··· Selected extract

Eighth Circuit Splits The Baby In Permitting FMLA Claims To Proceed

Darrell VanDeusen
Darrell VanDeusen
09/15/2015

Jessica Brown was fired five days after she complained about what she considered a demotion due to her use of pregnancy leave. She then sued her employer, alleging among other things a violation of both the discrimination/retaliation and interference/entitlement prongs of the Family and Medical Leave Act (FMLA).  The district court granted summary judgment to her employer and she appealed.  Reviewing that judgment, the Eighth Circuit reversed the dismissal of two of her FMLA claims – the entitlement and retaliation – but agreed that her discrimination claim was properly dismissed. Brown v. Diversified Distrib. Sys., LLC, No. 14-2685 (8th Cir. September 4, 2015).

Brown had been employed by Diversified for about 10 years, most recently as an account executive.   While she had enjoyed great success in her early days at Diversified, her performance as an account executive had been spotty.  Brown had also used FMLA leave for a serious health condition in 2010 without incident.  It was in 2012 – after Diversified came under new ownership – that events leading to the lawsuit occurred.

In January 2012, Diversified held a meeting to discuss reorganization of the company’s account executive staff.  As part of the reorganization, Brown was to be moved from account executive to a restructured backup account executive position that would have the same pay and benefits as the account executive job.

······
··· Data listing

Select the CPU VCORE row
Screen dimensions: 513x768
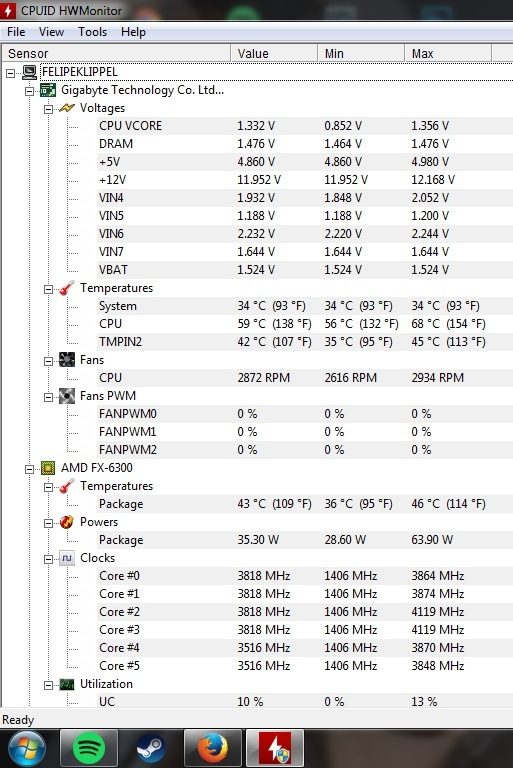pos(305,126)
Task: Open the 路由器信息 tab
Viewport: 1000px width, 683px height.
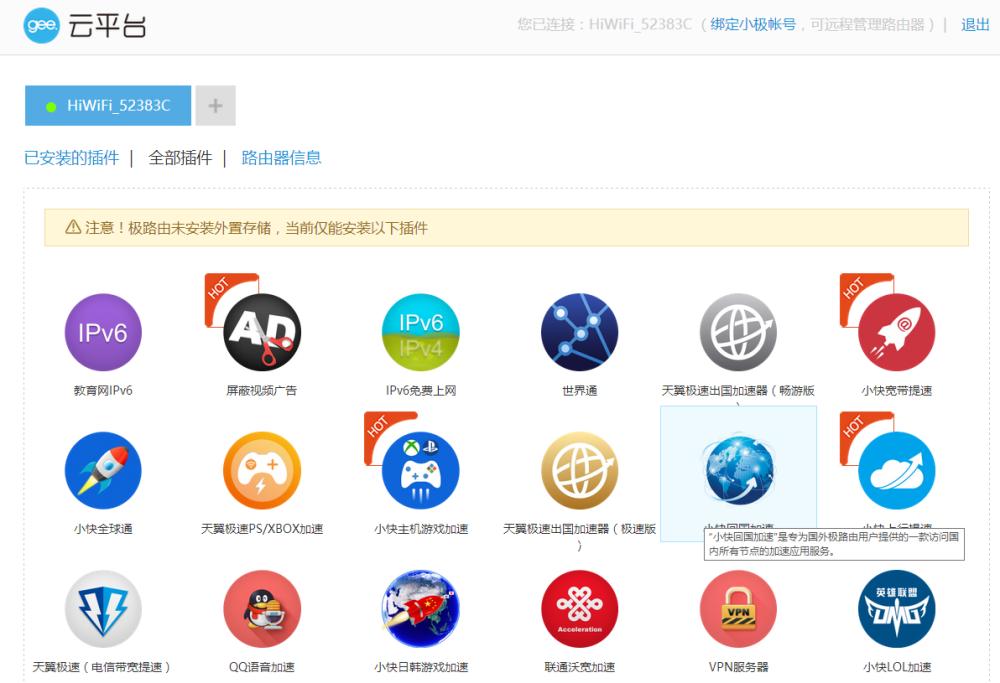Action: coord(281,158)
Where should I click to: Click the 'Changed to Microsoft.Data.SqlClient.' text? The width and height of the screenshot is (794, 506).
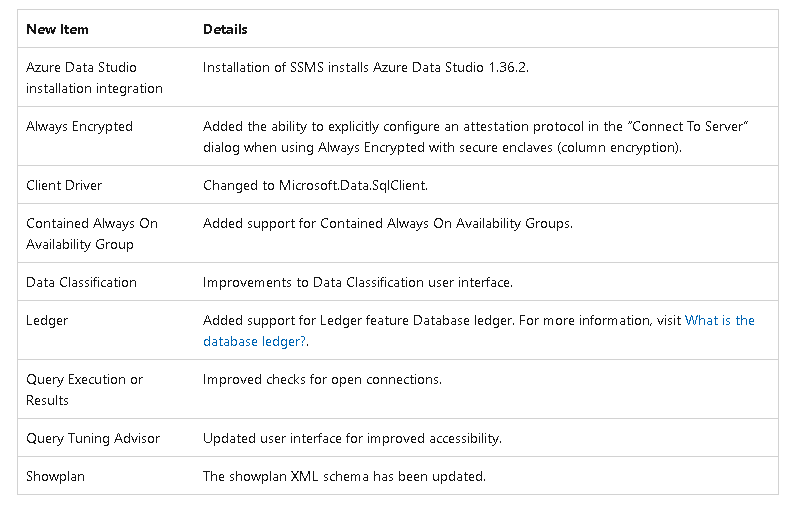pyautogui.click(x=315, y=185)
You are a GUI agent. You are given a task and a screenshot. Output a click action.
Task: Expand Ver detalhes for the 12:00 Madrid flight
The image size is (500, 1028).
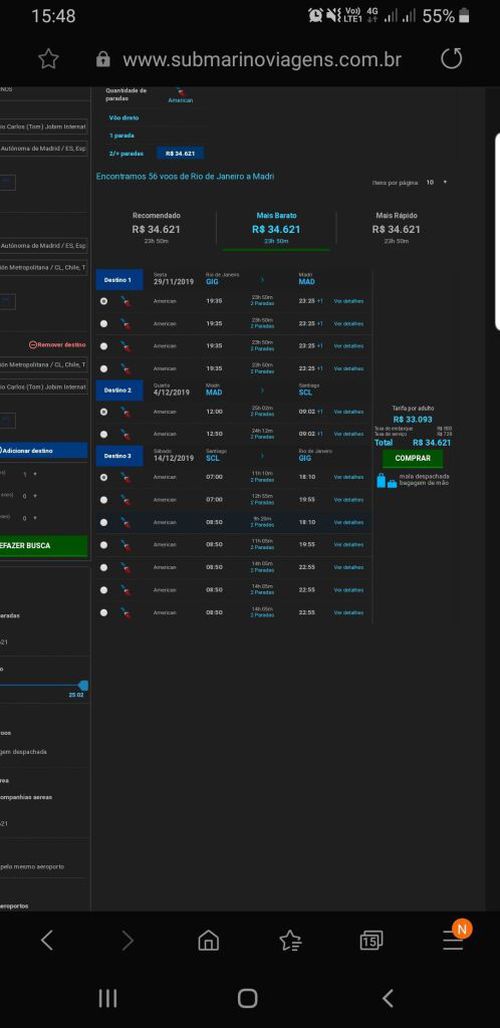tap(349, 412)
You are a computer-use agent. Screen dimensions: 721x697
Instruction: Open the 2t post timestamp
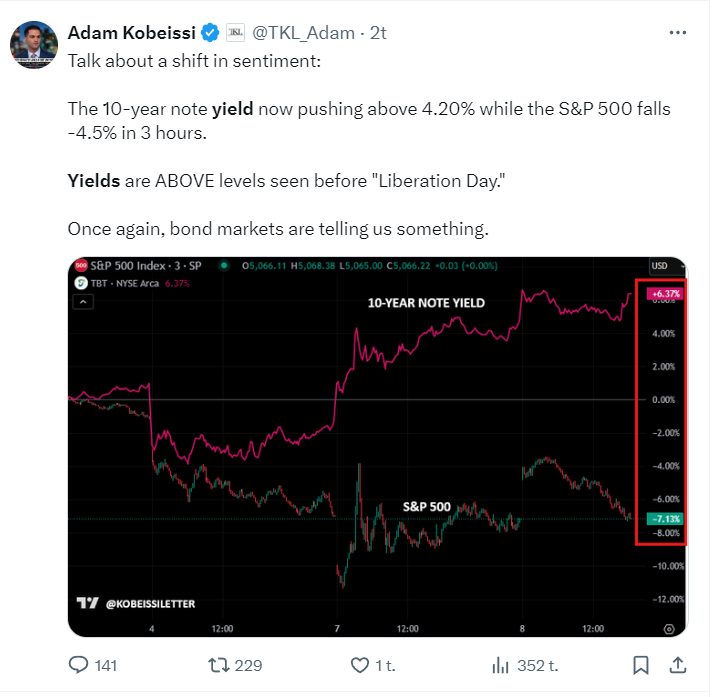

······

▶ **Required action**: Pick up the article on the Eighth Circuit's FMLA ruling in Brown's case and continue it from its last sentence.

▶ **The answer**:
Prior to this meeting and the decision to put her in a new position, Brown announced that she was pregnant.  It was a high risk pregnancy.  Company managers claimed that they did not tell Brown of the reassignment at the time to “avoid causing additional stress.”   Diversified also accommodated Brown’s many medical appointments and her request to work from home at night to make up for time she missed.  This enabled Brown not to use FMLA leave before her child was born in June 2012.

About this same time, one of Diversified’s larger accounts advised it was taking its business elsewhere, necessitating a reduction in budget and a further staff reduction.  Brown was asked to return from FMLA leave early, agreeing that Brown could work from home during that time.  Brown was also told of the reassignment at this time.  The next month, additional staff viewed as “underperformers” were considered for layoff.  One of them was Zac Litzow.  According to her manager, Brown was not selected because she would be put in the “backup” account executive role.

When she learned of the reassignment, Brown complained it was a demotion, even though it came with the same salary and benefits. When Brown was shortly thereafter told she could no longer work from home on Mondays (something she had been able to do), she restated her concerns – telling management that she thought she should have been returned to her same position.  Five day later she was fired.  Litzow, however, was retained.

Brown raised three alleged FMLA violations:  denial of entitlement under 29 U.S.C. § 2615(a) (1), and discrimination and retaliation under 29 U.S.C. § 2615(a) (2).  The denial of entitlement claim was based on the decision not to return her to the account executive job but to reassign her to the backup position.  Discrimination was based on being “demoted;” retaliation was based on the termination decision.

The Eighth Circuit upheld summary judgment for Diversified on the discrimination claim, finding that there was no material dispute that the reassignment had been discussed before Brown had asked for FMLA leave.  Therefore, because the concept was being considered before the alleged basis for it occurred, there could be no prima facie case. The court noted that, while Diversified did not produce any written business records to prove the reassignment before Brown requested leave, “Brown also has produced ‘no evidence to rebut’” the testimony of the company’s witnesses on that score.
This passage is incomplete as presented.